Parts of the U.S. faced the risk of severe weather on Friday, including possible thunderstorms with the threat of tornadoes from the Ohio Valley down to the Mid-South, as well as heavy snow anticipated across the Northern Plains and Great Lakes.
The National Weather Service's Storm Prediction Center said severe storms with possible tornadoes, heavy rainfall and damaging wind gusts appear likely from Friday afternoon through Saturday morning.
By Friday evening, the National Weather Service announced a tornado watch was issued for parts of Indiana, Kentucky, Mississippi and Tennessee until early Saturday morning.
Scattered, severe thunderstorms are expected to develop Friday evening and will eventually organize into a "squall line" overnight while moving eastward across parts of the lower and mid-Mississippi Valley into the Tennessee and lower Ohio valleys, according to FOX Weather meteorologists.
A squall line is a group of thunderstorms arranged in a line, often accompanied by a group of "squalls" of high wind, heavy rain and possible hail, according to the National Oceanic and Atmospheric Administration's (NOAA) National Severe Storms Laboratory (NSSL).

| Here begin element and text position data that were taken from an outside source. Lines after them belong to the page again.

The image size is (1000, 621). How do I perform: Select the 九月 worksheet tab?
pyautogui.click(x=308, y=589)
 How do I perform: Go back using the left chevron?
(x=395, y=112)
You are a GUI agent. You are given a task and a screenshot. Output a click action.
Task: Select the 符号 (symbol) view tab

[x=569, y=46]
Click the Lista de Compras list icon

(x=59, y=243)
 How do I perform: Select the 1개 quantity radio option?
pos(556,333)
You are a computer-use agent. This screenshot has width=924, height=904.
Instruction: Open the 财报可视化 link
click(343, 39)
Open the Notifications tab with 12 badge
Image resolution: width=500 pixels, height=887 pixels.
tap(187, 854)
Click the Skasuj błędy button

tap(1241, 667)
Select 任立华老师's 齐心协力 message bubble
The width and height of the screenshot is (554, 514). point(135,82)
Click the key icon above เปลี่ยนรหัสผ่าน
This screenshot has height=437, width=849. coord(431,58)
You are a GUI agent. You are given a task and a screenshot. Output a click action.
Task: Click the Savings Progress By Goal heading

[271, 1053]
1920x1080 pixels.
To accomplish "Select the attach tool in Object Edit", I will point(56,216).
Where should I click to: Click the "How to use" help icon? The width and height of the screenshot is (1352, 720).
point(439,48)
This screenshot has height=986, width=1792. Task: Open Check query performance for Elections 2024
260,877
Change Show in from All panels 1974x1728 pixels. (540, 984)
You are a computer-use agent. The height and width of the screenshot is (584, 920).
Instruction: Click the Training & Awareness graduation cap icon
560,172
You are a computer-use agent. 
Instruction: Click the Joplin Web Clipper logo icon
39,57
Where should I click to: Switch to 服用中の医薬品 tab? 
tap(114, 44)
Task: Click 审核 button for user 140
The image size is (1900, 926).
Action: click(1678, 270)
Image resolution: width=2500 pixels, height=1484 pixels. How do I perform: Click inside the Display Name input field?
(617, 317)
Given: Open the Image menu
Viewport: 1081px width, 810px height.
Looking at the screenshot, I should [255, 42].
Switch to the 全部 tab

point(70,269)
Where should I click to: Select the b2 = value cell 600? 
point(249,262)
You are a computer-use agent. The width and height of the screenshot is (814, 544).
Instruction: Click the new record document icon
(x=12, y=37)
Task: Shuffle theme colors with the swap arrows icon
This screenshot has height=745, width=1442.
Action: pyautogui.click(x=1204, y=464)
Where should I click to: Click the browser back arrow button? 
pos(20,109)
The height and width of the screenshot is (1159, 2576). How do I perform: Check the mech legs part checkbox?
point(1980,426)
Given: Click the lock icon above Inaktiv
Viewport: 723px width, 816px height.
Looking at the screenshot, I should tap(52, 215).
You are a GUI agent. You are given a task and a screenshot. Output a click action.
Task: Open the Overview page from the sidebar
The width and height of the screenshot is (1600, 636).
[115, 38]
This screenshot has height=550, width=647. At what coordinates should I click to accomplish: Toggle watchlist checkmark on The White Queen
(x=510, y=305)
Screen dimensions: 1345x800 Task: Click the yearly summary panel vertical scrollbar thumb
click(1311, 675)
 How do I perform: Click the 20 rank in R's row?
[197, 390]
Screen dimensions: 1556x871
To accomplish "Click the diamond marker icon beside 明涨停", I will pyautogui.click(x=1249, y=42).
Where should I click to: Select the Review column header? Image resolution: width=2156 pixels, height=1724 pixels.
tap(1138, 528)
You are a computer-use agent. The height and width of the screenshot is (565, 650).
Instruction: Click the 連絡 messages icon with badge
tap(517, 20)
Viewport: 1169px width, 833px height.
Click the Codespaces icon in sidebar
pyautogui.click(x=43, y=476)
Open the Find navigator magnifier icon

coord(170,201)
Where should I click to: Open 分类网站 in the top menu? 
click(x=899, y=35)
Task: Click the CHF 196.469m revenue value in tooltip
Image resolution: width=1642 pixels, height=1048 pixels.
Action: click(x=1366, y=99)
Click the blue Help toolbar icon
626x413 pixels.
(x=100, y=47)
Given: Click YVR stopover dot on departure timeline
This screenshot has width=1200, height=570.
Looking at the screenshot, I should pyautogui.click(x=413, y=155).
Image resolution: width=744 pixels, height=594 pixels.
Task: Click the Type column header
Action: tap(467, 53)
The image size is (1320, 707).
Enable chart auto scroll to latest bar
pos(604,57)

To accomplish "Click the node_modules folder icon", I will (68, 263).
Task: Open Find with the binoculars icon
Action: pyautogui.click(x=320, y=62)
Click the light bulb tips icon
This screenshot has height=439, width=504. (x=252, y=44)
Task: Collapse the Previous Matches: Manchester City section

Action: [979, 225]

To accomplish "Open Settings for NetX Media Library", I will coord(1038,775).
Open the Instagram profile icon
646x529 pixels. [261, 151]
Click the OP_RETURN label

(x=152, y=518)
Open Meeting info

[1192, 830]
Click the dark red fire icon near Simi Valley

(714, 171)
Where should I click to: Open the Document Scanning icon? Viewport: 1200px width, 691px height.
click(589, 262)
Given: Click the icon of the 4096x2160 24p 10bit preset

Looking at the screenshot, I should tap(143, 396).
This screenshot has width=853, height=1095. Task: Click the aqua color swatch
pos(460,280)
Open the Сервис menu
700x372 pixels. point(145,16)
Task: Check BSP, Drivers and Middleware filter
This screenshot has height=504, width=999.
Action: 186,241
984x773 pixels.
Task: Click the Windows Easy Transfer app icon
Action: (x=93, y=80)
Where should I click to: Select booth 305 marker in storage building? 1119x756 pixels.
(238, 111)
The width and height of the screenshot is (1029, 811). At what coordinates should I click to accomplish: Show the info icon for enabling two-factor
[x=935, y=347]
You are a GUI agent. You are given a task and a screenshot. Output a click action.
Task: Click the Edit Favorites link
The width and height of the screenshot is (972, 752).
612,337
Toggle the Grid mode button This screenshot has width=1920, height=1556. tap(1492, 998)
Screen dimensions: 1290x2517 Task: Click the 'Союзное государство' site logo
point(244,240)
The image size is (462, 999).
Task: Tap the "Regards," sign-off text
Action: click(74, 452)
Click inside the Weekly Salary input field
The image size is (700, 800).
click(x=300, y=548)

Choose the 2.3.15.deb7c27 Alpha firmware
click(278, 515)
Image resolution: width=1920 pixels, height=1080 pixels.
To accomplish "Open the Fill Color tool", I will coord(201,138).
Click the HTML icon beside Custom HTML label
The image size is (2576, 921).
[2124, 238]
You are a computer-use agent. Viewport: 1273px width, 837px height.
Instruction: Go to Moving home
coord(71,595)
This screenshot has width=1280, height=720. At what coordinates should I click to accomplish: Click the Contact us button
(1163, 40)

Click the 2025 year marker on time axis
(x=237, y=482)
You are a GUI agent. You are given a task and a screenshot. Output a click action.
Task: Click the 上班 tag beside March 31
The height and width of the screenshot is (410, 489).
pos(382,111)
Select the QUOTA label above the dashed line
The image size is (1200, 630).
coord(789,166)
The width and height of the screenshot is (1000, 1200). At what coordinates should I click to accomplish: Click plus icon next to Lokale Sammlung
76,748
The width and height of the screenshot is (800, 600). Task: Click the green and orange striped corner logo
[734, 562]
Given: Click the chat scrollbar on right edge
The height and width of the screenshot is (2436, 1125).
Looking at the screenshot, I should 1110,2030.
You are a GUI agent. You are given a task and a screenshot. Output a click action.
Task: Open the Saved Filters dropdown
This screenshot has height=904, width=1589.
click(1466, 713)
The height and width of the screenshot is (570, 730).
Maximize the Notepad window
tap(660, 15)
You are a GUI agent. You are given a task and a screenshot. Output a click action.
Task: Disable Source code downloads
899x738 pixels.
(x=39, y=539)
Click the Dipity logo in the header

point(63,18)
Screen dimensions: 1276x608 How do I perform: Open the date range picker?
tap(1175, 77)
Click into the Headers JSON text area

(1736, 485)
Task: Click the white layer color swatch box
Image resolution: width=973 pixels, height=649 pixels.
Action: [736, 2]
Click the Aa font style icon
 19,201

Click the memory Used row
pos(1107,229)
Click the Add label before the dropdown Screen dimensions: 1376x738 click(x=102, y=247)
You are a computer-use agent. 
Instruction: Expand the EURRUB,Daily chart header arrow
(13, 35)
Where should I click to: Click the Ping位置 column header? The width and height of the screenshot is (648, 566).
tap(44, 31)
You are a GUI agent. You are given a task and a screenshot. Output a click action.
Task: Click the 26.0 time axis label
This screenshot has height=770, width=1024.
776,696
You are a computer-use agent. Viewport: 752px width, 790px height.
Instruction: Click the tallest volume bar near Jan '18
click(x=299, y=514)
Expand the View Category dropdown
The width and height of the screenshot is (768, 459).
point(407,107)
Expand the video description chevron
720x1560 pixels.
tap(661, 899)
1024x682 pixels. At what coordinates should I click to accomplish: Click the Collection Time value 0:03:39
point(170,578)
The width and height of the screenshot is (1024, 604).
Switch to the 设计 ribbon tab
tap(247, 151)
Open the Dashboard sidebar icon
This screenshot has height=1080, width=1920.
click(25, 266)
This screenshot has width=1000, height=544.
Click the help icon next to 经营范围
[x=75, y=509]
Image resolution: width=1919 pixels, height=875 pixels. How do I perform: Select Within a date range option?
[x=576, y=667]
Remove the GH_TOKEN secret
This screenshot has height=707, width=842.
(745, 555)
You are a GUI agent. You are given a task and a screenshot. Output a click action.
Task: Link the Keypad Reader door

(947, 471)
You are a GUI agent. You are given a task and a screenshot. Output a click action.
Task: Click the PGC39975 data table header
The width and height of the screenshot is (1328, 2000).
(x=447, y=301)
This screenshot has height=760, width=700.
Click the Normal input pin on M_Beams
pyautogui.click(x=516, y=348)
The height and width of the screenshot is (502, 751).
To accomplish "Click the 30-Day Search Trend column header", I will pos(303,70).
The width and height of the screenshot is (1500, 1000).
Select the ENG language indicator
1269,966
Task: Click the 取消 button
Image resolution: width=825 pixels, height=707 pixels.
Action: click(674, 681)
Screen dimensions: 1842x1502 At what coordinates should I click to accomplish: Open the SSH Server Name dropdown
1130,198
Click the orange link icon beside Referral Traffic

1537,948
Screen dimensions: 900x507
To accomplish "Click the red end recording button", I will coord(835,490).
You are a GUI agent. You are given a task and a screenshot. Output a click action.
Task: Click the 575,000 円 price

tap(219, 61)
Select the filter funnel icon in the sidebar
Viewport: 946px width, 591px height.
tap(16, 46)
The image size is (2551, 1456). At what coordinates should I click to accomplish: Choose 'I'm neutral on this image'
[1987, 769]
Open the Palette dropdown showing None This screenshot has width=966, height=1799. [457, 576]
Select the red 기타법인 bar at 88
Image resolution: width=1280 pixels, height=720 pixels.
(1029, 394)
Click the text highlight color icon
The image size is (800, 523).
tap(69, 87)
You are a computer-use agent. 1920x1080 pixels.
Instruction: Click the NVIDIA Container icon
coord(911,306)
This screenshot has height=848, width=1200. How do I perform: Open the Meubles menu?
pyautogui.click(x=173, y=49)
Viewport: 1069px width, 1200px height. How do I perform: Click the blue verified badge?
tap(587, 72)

When squall lines form, they can be hundreds of miles long and typically stretch from the north to south.
As a result, forecasters say the highest threat for severe weather on Friday night will be from the mid-South to the lower Ohio Valley, including eastern Arkansas, southeastern Missouri, northern Mississippi, West and Middle Tennessee, western Kentucky, southern Illinois and southwestern Indiana.
This zone also has the highest threat for tornadoes, including the potential for a few strong, long-track tornadoes spawned by supercells, meteorologists say.
Severe thunderstorm threat Friday night into early Saturday morning. (Credit: FOX Weather)
Cities in this highest tornado-threat area include Memphis and Nashville, Tennessee; St. Louis; Louisville, Kentucky; and Evansville, Indiana, according to FOX Weather. Damaging wind gusts over 60 mph are also a serious threat.
By Saturday morning, the squall line will be ongoing ahead of the cold front from the Ohio and Tennessee valleys to the northern Gulf Coast. This line of thunderstorms will move eastward through the day, reaching the Appalachians and parts of the Southeast and mid-Atlantic by late Saturday afternoon.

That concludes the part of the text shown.